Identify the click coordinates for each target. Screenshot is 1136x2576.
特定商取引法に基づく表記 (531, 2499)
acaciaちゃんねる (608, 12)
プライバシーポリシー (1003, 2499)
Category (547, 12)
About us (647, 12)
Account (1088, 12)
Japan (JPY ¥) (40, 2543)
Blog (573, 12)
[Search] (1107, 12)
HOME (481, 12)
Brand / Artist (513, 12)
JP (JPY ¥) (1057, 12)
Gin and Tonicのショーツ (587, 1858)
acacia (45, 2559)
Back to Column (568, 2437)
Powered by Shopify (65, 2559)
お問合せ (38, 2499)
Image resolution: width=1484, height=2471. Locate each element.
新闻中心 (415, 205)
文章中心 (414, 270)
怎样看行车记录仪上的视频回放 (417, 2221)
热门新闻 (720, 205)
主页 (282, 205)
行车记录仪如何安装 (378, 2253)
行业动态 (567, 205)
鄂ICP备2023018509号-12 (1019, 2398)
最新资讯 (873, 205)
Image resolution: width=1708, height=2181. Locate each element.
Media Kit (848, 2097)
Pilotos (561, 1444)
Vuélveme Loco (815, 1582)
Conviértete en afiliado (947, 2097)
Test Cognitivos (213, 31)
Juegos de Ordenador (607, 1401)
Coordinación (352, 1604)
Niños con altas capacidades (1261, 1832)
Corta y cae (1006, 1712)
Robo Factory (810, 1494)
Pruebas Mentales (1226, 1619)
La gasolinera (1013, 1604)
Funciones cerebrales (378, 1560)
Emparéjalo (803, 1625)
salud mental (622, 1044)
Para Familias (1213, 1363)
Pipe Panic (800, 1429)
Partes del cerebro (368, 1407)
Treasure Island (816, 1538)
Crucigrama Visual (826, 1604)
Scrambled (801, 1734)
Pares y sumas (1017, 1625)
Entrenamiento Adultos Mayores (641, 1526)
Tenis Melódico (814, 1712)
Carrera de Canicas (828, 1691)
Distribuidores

» **Task brief**
Restate the material word for word, leaving nothing out.

» **Response**
Identify the click coordinates for each target. Screenshot is 1136x2576.
特定商取引法に基づく表記 (531, 2499)
acaciaちゃんねる (608, 12)
プライバシーポリシー (1003, 2499)
Category (547, 12)
About us (647, 12)
Account (1088, 12)
Japan (JPY ¥) (40, 2543)
Blog (573, 12)
[Search] (1107, 12)
HOME (481, 12)
Brand / Artist (513, 12)
JP (JPY ¥) (1057, 12)
Gin and Tonicのショーツ (587, 1858)
acacia (45, 2559)
Back to Column (568, 2437)
Powered by Shopify (65, 2559)
お問合せ (38, 2499)
Image resolution: width=1484, height=2471. Locate each element.
新闻中心 (415, 205)
文章中心 (414, 270)
怎样看行车记录仪上的视频回放 (417, 2221)
热门新闻 (720, 205)
主页 (282, 205)
行车记录仪如何安装 (378, 2253)
行业动态 (567, 205)
鄂ICP备2023018509号-12 (1019, 2398)
最新资讯 (873, 205)
Image resolution: width=1708, height=2181. Locate each element.
Media Kit (848, 2097)
Pilotos (561, 1444)
Vuélveme Loco (815, 1582)
Conviértete en afiliado (947, 2097)
Test Cognitivos (213, 31)
Juegos de Ordenador (607, 1401)
Coordinación (352, 1604)
Niños con altas capacidades (1261, 1832)
Corta y cae (1006, 1712)
Robo Factory (810, 1494)
Pruebas Mentales (1226, 1619)
La gasolinera (1013, 1604)
Funciones cerebrales (378, 1560)
Emparéjalo (803, 1625)
salud mental (622, 1044)
Para Familias (1213, 1363)
Pipe Panic (800, 1429)
Partes del cerebro (368, 1407)
Treasure Island (816, 1538)
Crucigrama Visual (826, 1604)
Scrambled (801, 1734)
Pares y sumas (1017, 1625)
Entrenamiento Adultos Mayores (641, 1526)
Tenis Melódico (814, 1712)
Carrera de Canicas (828, 1691)
Distribuidores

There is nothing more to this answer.